Her eyes widen, and for one last time she inhales a sharp deep breath, then she's gone. Her body slumps to the ground without a sound. There is a moment where neither the Dark Lord nor I move. Then I back away and run as fast as I can, I don't even make it to the green house door.

And that's how I ended up here, in the green house, my arms and legs bound, waiting for the moment I will die.

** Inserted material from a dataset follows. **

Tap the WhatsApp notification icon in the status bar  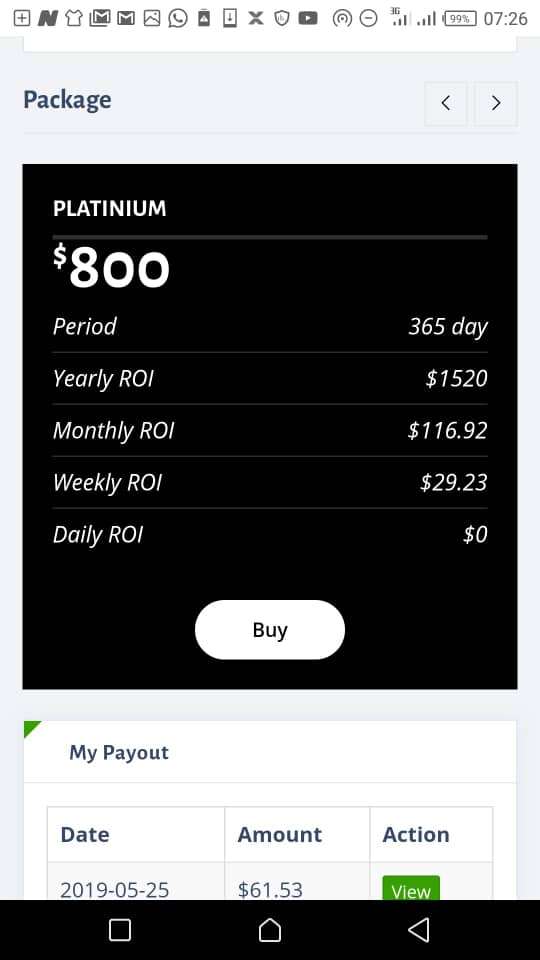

I look at her unmoving body and wish she were alive. I wish that the Dark Lord had never won; I wish I never became a Death Eater. I close my eyes and wish Weasely had never come to the estate, then maybe we all could have lived. The Order could have over come the Dark Lord's forces, Hermione might have noticed me, she might have grown to like me, maybe even love me. I hate him, for ruining everything, for having her attention and love and affection. I wish he were never born. I wish for a lot of things that will never come true. I'm stuck with the cards I've been dealt. I'm stuck with the Jack of Spades and the Queen of Hearts whose faces remind me of the one I love and the one I envy.

Isn't that sad. I envy a man who has nothing, who could never hope to support her, but he has her love, he is what makes her smile, and I hate—I hate---I hate him. I envy a man who has nothing and everything at the same time. But it doesn't matter really…we're all dead anyway.

"You were a fool to betray me Severus," I hear the Dark Lord say, "I'll make you pay for it, I make you wish you were never born."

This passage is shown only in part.